======== READING TEXT

You're talking to them right now. That's the magic of the internet.


----------



## nerdbat (Dec 3, 2016)

um_pineapplez said:


> Still doesn't mean I don't wanna go or that I don't wanna see new sights.


"You can't always get what you want, but sometimes you just might find you get what you need" 
Learn to get over things that don't go your way, that's more or less one of the requirements for maturity, and it'll happen you a lot in the future.

In general, it's sometimes cool to rant about problems and get yourself heard, but again, you're kinda crossing the line between "seeking support" and, as you put yourself, "being an attention whore". It don't help you in a long run, and if anything, will make you too dependent on others. And it's a good way to detract and lose friends - sooner or later, people will be just tired of hearing you being sad over little problems over and over again. In other words, start growing a spine - don't hesitate to ask for help if you feel like you really can't make it without some support, but for the love of fandom, don't abuse it, you're making things worse for yourself by doing that.

And yeah, if you're here and talk with folks, you're already connected to the fandom enough. Write me or anybody else, most of us like to chat a bit. That's a real connection, not dancing around in fursuits with some creepy middle-agers x)


----------



## um_pineapplez (Dec 3, 2016)

JumboWumbo said:


> You're talking to them right now. That's the magic of the internet.


No. Like, in real life.


----------



## um_pineapplez (Dec 3, 2016)

Also my friend is a fursuiter and she's not that old. I mean, it's her first time, but still. She's a good friend. (And I kind of already miss her even though it's only one day.)


----------



## nerdbat (Dec 3, 2016)

um_pineapplez said:


> No. Like, in real life.


Meet them outside the conventions. Or talk with them on Internet and meet them if they live close enough. There are probably some close circles of geeks and anime fans around your town, try to lurk around a bit - maybe you find some furs there, or even hook someone into the fandom, but either way you'll probably find some new friends in process, so why not to try.


----------



## Yakamaru (Dec 3, 2016)

Shameful_Cole said:


> Holy shit did you just encourage someone to GO TO SCHOOL?!??!!11!!!!11111one
> Pineapplez, it's not just Sergei and I telling you this now. School is important, don't worry about all of the everything with furry shit and get all you can out of school. Yakamaru is right and you get one shot at school, and I know that you don't want to blow it, like I almost did.


Wait, I used LOGIC and COMMON SENSE? Holy shit.


----------



## Shameful_Cole (Dec 3, 2016)

Yakamaru said:


> Wait, I used LOGIC and COMMON SENSE? Holy shit.


The fuck is happening to the internet these days?


----------



## bhutrflai (Dec 3, 2016)

Remember...good things come to those who wait. It's not like this is the only year a con will happen. And yes, I know another year seems like a lifetime when your a teenager, but it will fly by, I promise you. 

And how well do you know this friend that's going? Only online or do you know them irl? If only online, they could be making up a story about going just cause they know how bad you want to go. (Cause people suck sometimes & like to make other people feel bad. It happens.) And even if said person is going for real, and they MIGHT get to see & take a pic w/ Telephone, who cares? (I've also heard she's a bit of a bitch. Total popufur.)

================

SET EXERCISE A
Convert everything in the records from the line containing "PLDT (120, 353)" down to the last line of the records into a JSON list of strings, with one string per line and blank lines omitted. Leave the pictures out of the answer.
The records bear no relation to the forum thread.

======== DATA EXTRACT

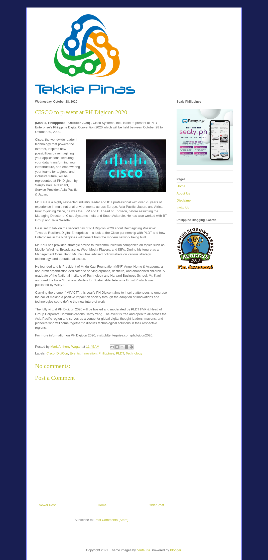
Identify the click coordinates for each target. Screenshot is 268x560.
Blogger (175, 550)
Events (75, 353)
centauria (143, 550)
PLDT (120, 353)
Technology (134, 353)
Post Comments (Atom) (111, 520)
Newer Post (47, 505)
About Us (183, 193)
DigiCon (62, 353)
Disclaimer (184, 200)
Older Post (156, 505)
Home (102, 505)
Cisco (51, 353)
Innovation (89, 353)
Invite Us (183, 208)
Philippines (106, 353)
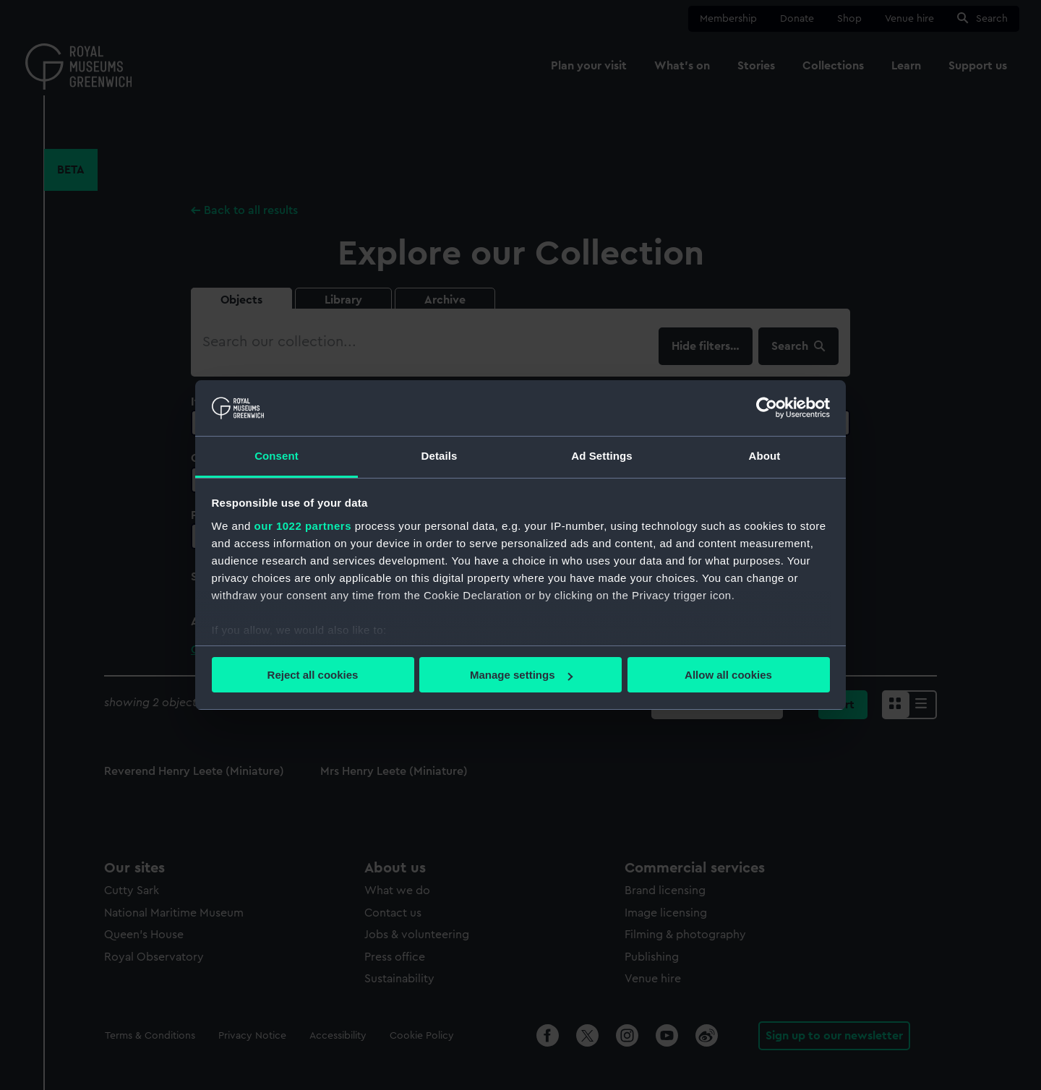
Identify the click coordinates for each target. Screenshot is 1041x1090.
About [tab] (765, 456)
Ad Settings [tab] (601, 456)
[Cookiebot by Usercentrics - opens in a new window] (766, 408)
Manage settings (521, 675)
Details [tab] (439, 456)
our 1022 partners (302, 526)
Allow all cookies (728, 675)
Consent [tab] (276, 456)
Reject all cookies (313, 675)
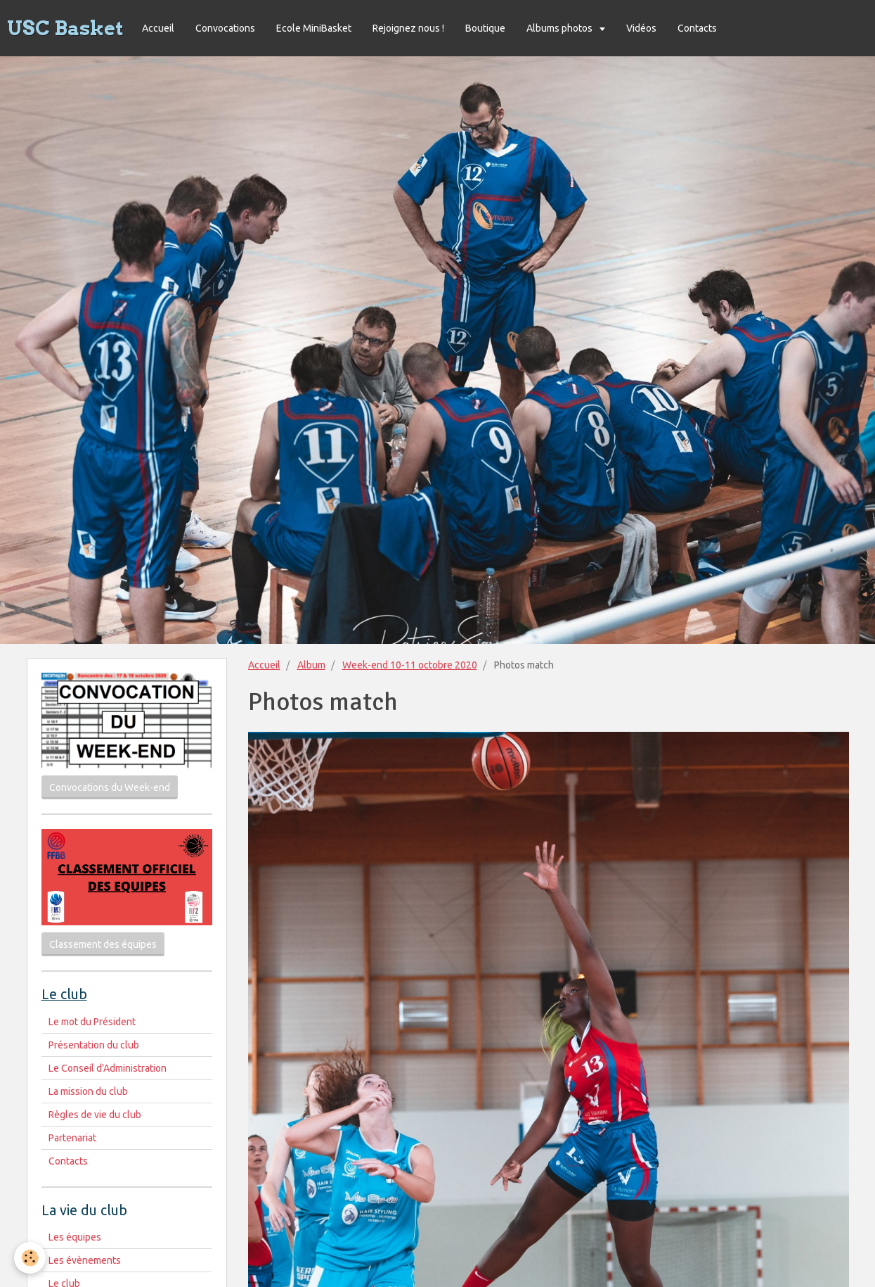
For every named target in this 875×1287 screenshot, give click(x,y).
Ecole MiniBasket (313, 28)
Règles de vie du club (94, 1114)
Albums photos (560, 28)
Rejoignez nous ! (408, 28)
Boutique (485, 28)
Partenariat (72, 1137)
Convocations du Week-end (109, 787)
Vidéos (641, 28)
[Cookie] (30, 1258)
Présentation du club (93, 1045)
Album (311, 665)
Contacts (697, 28)
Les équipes (74, 1237)
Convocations (225, 28)
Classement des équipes (103, 944)
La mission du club (88, 1091)
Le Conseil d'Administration (107, 1068)
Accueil (158, 28)
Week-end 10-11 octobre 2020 (409, 665)
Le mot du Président (92, 1021)
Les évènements (84, 1260)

================

SET EXERCISE B
Continue the forum thread about attending a furry convention from the point where it stops.

RESULT A
[
  "PLDT (120, 353)",
  "Technology (134, 353)",
  "Post Comments (Atom) (111, 520)",
  "Newer Post (47, 505)",
  "About Us (183, 193)",
  "DigiCon (62, 353)",
  "Disclaimer (184, 200)",
  "Older Post (156, 505)",
  "Home (102, 505)",
  "Cisco (51, 353)",
  "Innovation (89, 353)",
  "Invite Us (183, 208)",
  "Philippines (106, 353)",
  "Identify the click coordinates for each target. Screenshot is 1041x1090.",
  "About [tab] (765, 456)",
  "Ad Settings [tab] (601, 456)",
  "[Cookiebot by Usercentrics - opens in a new window] (766, 408)",
  "Manage settings (521, 675)",
  "Details [tab] (439, 456)",
  "our 1022 partners (302, 526)",
  "Allow all cookies (728, 675)",
  "Consent [tab] (276, 456)",
  "Reject all cookies (313, 675)",
  "For every named target in this 875×1287 screenshot, give click(x,y).",
  "Ecole MiniBasket (313, 28)",
  "Règles de vie du club (94, 1114)",
  "Albums photos (560, 28)",
  "Rejoignez nous ! (408, 28)",
  "Boutique (485, 28)",
  "Partenariat (72, 1137)",
  "Convocations du Week-end (109, 787)",
  "Vidéos (641, 28)",
  "[Cookie] (30, 1258)",
  "Présentation du club (93, 1045)",
  "Album (311, 665)",
  "Contacts (697, 28)",
  "Les équipes (74, 1237)",
  "Convocations (225, 28)",
  "Classement des équipes (103, 944)",
  "La mission du club (88, 1091)",
  "Le Conseil d'Administration (107, 1068)",
  "Accueil (158, 28)",
  "Week-end 10-11 octobre 2020 (409, 665)",
  "Le mot du Président (92, 1021)",
  "Les évènements (84, 1260)"
]

RESULT B
And unless your parents are willing to just hand you a wad of cash to spend, going to a con at 14 will not be the experience you imagine it to be. You think it's just getting in the door, but once you get to Vendor Alley, trust me, you will be willing to sell your soul to buy the stuff you are drooling over, especially at your 1st con. And you'll need to eat too, which is outrageously expensive as well.


----------



## um_pineapplez (Dec 3, 2016)

bhutrflai said:


> Remember...good things come to those who wait. It's not like this is the only year a con will happen. And yes, I know another year seems like a lifetime when your a teenager, but it will fly by, I promise you.
> 
> And how well do you know this friend that's going? Only online or do you know them irl? If only online, they could be making up a story about going just cause they know how bad you want to go. (Cause people suck sometimes & like to make other people feel bad. It happens.) And even if said person is going for real, and they MIGHT get to see & take a pic w/ Telephone, who cares? (I've also heard she's a bit of a bitch. Total popufur.)
> 
> And unless your parents are willing to just hand you a wad of cash to spend, going to a con at 14 will not be the experience you imagine it to be. You think it's just getting in the door, but once you get to Vendor Alley, trust me, you will be willing to sell your soul to buy the stuff you are drooling over, especially at your 1st con. And you'll need to eat too, which is outrageously expensive as well.


She showed me the fursuit she's going in and she kept telling me what you guys are already telling me. I think she's not a troll like that.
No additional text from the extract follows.